Le brun haussa les épaules et afficha un petit sourire malicieux.
- Peut être que j’attends la suite de votre fabuleuse histoire, parce que je suppose que ce n’est pas ça qui vous met dans cet état…
Ron le bouscula en ricanant et hocha la tête.
- Bien vu mon pote. La fouine la remballée sèchement et il l’a traitée de menteuse sans la moindre hésitation.
Harry afficha un air amusé et répéta.
- Vraiment ?
Hermione se pencha vers lui avec un air de conspiratrice.
- Il a dit qu’il savait qui lui envoyait ces fleurs.
Harry gloussa, amusé, les yeux brillants.
- Je m’attendais à une grande révélation… Bien évidemment que Malefoy sait ! Je suis certain qu’il a deviné depuis un moment même.
Ron cligna des yeux.
- Et toi tu sais ?
Harry eut un sourire amusé et leva les yeux au ciel.
- Je ne suis pas dans la tête de Malefoy, Ron. Et il ne me confie pas ses petits secrets.
Le repas du soir fut particulièrement animé. Poudlard dans son ensemble semblait commenter la scène qu’il y avait eue entre Drago Malefoy et Astoria Greengrass. Cette dernière boudait, isolée à une extrémité de la table de sa maison.
Drago Malefoy lui, mangeait tranquillement, sans un mot. Il regardait de temps à autres autour de lui, sans pour autant fixer quelqu’un en particulier. Il semblait dans son monde, détaché, comme si les bavardages autour de lui ne le concernaient pas.
À la table des Gryffondor, Harry mangeait lui aussi tranquillement, écoutant les suppositions de ses camarades, souriant parfois à leurs hypothèses. Cependant, il n’y prenait pas part, restant spectateur.
Neville lui donna un léger coup de coude, avec un petit clin d’œil.

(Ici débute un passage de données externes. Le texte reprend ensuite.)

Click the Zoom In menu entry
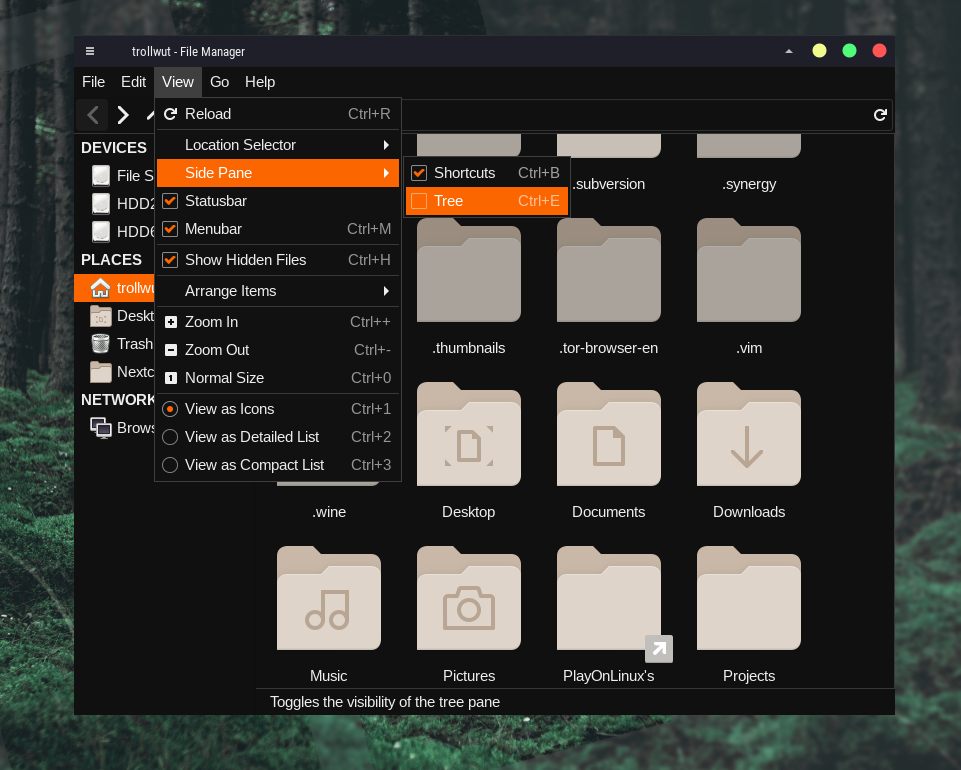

- Au final, qui que soit l’admirateur secret de Malefoy, il a réussi à faire oublier ses erreurs passées.
Harry gloussa et hocha la tête.
- Effectivement.
Le jeune homme se pencha vers son ami, et sourit.
- J’ai hâte de découvrir quelle sera la fleur de demain matin.

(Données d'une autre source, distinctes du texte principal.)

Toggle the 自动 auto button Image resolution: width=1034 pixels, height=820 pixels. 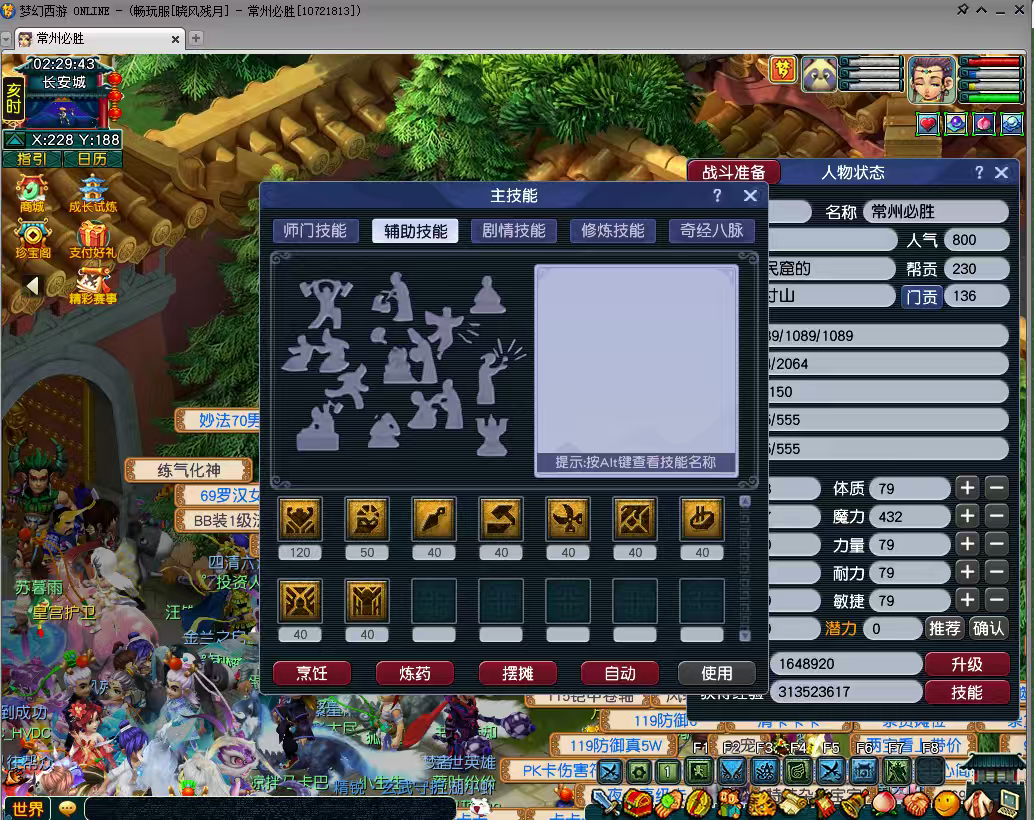620,673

Harry se mit à rire, et secoua la tête.
- Méfie-toi, Neville, je vais croire que tu commences à adorer les ragots !
Neville se redressa, et posa une main sur sa poitrine, prenant un air dramatique.
- Moi ? Jamais ! Je suis juste… époustouflé du romantisme de cette… cour ? Et surtout, j’ai hâte de découvrir le fin mot de cette histoire… Je suis certain que ça restera dans l’histoire de Poudlard.
- Et bien… c’est quand même une plus jolie histoire que tous les drames que l’école a pu connaître…
Le lendemain matin, en se réveillant, Harry repensa à la conversation qu’il avait eu avec Neville. Il sourit, impatient lui aussi de découvrir ce qui allait se passer pendant le petit déjeuner. Il était surtout heureux de découvrir que désormais, plus personne ne parlait de la marque sombre sur le bras de Malefoy…
Il attendit ses camarades avec impatience, avant de rejoindre la Grande Salle. Les Serpentard étaient déjà installés, et Malefoy était au milieu de ses amis.
Contrairement à son habitude, il n’était plus isolé et muet, mais il semblait plaisanter avec Blaise Zabini.
Harry le dévisagea avec attention et se rendit compte qu’il avait meilleure mine. Il croisa le regard argent un instant, et leurs yeux s’accrochèrent, comme autrefois. Harry sourit, et hocha lentement la tête pour le saluer.
Après une légère hésitation, le Serpentard répondit, et eut un bref sourire.
Personne ne fut surpris de voir une chouette majestueuse apporter un bouquet de fleurs ce matin là. Il était plus surprenant cependant que ce soit un énorme bouquet de roses rouges, d’un rouge vibrant, ardent.
Malefoy le serra contre lui, les joues écarlates. Il y eut des exclamations de surprise dans la Grande Salle. A la table des Gryffondor, Neville gloussa, un peu rouge lui aussi.
- Pas besoin de dire que ce sont des roses rouges, tout le monde connaît cette fleur.
Hermione l’interrompit.
- Et on sait aussi que ça symbolise l’amour ! Ça même dans le monde moldu on le sait.
Il y eut quelques rires amusés, et Neville hocha la tête. Il précisa cependant, avec un sourire en coin.
- La rose rouge précisément symbolise l’amour passionnel. Charnel.